Have Your Burger and Eat It, Too

Have we seen the future of meat?

By Mifi Purvis, '93 BA

August 28, 2018 •

Is there a way we could become more sustainable and self-sufficient, and still eat meat? Isha Datar, '09 BSc, thinks so. She's the executive director of New Harvest, a non-profit that funds openly accessible scientific research aimed at creating cultured food, including meat, from cells grown in a lab. Think of it as the "meatri dish" solution that could provide ready access to sustainable meat.

The carbon footprint of a steak comes from the energy, feed and water that went into raising and housing the animal. Not to mention methane and other greenhouse gases livestock emit. Creating meat in a lab could eliminate those issues.

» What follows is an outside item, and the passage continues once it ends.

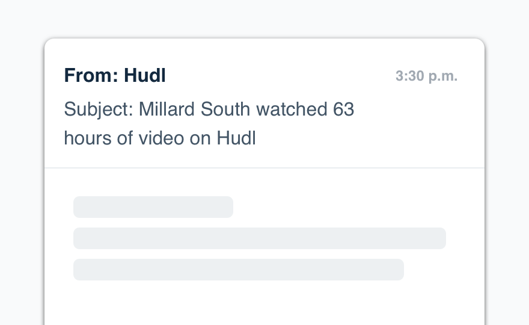Open the Millard South subject line

pyautogui.click(x=209, y=110)
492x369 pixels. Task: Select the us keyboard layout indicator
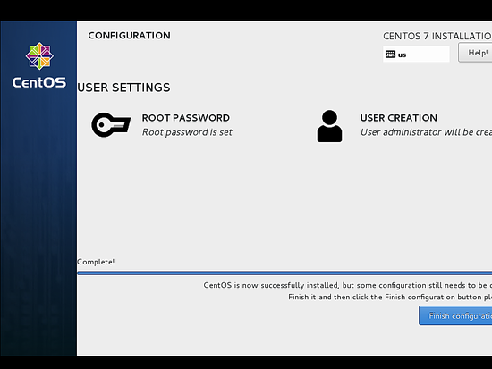click(416, 55)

In theory, here's how it works: take a few cells from an animal's muscle tissue and seed them on some kind of scaffold, a structure on which the cells can grow. Next put the seeded scaffold in a nutrient-rich liquid medium, then add the works to a bioreactor. Boom, you are growing meat without vast tracts of land or huge consumption of energy.

In reality, though, it's not that easy. The obstacles include creating an edible scaffold and a stable liquid medium that is not derived from animals. (Liquid media are usually made from fetal bovine serum, taken from the blood of cow fetuses.)

So far, New Harvest has funded projects that have created egg protein and milk in cell cultures. Datar knows cultured animal protein won't soon replace industrial livestock. But, she says, "the density and number of animals we're dealing with on factory farms is reaching global limits."